Micropayment bedeutet für LaterPay, dass der Verleger einzelne Inhalte zu Kleinstbeträgen anbietet und der User sich spontan entscheiden kann, ob er einen bezahlpflichtigen Inhalt erwerben möchte oder nicht. Der User kauft also nicht die Katze im Sack – wie beim gebündelten Verkauf im Abo – sondern das, was er im jeweiligen Moment will. Dieses Prinzip entspricht grundsätzlich den Gewohnheiten der Menschen in der digitalen Sphäre: Jederzeit das suchen, benutzen, erwerben, bestellen können, was sie oder er gerade will.
Durch Aggregation der einzelnen Käufe auf eine Rechnung, die erst bei Erreichen von 5 Euro zur Bezahlung fällig wird, senkt LaterPay den Transaktionskostenanteil für den einzelnen Kauf erheblich. Mit LaterPay können die User mit zwei Clicks kaufen und werden erst später zur Bezahlung aufgefordert: Jetzt lesen, später zahlen.
Wir denken und erleben es zunehmend bei unseren Kunden – wie der Hamburger Morgenpost oder Gruner + Jahr – dass dieser Ablauf die Kaufbereitschaft erhöht; die MoPo verkauft beispielsweise einzelne Artikel im vierstelligen Bereich pro Tag. Ist dieser Prozess einmal gestartet, kann der Verleger über alle möglichen Kombinationen von Einzelverkauf und Zeitpässen unterschiedlichste Angebote machen und so die User Schritt für Schritt in Käufer und ggf. in Abonnenten wandeln. Dies ist nach unseren Erfahrungen der deutlich effizientere und effektivere Weg zu Bezahlerlösen im Vergleich zur Einführung von Abomodellen bzw. Paywalls.
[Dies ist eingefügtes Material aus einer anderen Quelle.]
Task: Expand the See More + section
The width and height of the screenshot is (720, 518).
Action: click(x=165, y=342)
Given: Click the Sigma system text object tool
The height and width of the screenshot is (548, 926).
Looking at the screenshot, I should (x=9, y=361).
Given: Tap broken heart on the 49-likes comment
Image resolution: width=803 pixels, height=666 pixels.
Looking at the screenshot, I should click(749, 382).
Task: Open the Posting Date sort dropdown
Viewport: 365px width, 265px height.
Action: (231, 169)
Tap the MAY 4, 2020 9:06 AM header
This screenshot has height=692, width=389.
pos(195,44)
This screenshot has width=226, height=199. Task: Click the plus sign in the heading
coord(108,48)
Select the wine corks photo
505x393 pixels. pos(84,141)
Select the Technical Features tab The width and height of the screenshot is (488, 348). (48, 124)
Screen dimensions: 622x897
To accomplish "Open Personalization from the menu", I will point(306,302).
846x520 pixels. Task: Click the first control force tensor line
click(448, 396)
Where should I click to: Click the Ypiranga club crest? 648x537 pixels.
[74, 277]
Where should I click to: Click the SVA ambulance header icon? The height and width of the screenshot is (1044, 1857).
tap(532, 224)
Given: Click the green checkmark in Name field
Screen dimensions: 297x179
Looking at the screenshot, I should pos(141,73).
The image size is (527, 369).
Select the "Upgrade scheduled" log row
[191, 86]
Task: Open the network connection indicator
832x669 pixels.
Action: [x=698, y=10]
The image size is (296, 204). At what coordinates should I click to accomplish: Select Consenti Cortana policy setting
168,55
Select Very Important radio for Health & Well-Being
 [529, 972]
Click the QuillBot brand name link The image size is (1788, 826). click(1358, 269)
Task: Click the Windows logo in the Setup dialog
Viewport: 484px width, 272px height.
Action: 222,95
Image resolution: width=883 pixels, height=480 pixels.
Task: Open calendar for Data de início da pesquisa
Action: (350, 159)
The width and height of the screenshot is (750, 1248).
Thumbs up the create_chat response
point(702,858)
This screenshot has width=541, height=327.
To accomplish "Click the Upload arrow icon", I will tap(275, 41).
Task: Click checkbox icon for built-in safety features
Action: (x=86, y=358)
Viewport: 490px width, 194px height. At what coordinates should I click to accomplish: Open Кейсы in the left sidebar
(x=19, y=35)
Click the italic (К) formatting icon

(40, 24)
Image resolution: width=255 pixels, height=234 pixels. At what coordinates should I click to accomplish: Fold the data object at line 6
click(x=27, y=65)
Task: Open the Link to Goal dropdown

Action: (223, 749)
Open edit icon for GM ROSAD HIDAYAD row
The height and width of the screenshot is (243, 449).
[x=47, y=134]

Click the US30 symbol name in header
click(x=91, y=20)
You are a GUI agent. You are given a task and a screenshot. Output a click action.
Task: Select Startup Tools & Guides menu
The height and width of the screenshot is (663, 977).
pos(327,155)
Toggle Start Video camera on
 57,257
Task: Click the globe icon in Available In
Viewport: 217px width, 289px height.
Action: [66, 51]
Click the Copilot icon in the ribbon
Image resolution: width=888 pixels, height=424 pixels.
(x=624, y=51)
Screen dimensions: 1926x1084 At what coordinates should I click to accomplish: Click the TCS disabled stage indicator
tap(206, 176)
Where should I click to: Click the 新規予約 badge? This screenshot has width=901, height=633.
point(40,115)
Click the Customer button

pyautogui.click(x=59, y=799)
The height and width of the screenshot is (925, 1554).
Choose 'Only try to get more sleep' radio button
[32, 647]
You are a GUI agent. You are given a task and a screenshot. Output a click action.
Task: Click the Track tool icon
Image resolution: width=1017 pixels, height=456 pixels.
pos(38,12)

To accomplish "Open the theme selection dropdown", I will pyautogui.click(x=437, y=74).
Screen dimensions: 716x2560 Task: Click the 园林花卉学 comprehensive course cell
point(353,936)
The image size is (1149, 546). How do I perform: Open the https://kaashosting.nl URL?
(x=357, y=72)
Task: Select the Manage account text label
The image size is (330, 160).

Die meisten großen Verlage wie beispielsweise die Süddeutsche Zeitung mit „SZ Plus“ nutzen Metered oder Freemium-Modelle. Gibt es auch große Medienunternehmen, die Micropayment-Systeme benutzen?
Das LaterPay-Modell ist für alle „Verleger“ – also Unternehmen jeder Größe, deren Geschäft die Produktion und der Vertrieb von Inhalten ist – interessant. Schon jetzt gehören mit Gruner + Jahr, Dumont und Sport1 große Medienhäuser zu unseren Kunden. Weitere Große werden zeitnah mit LaterPay starten.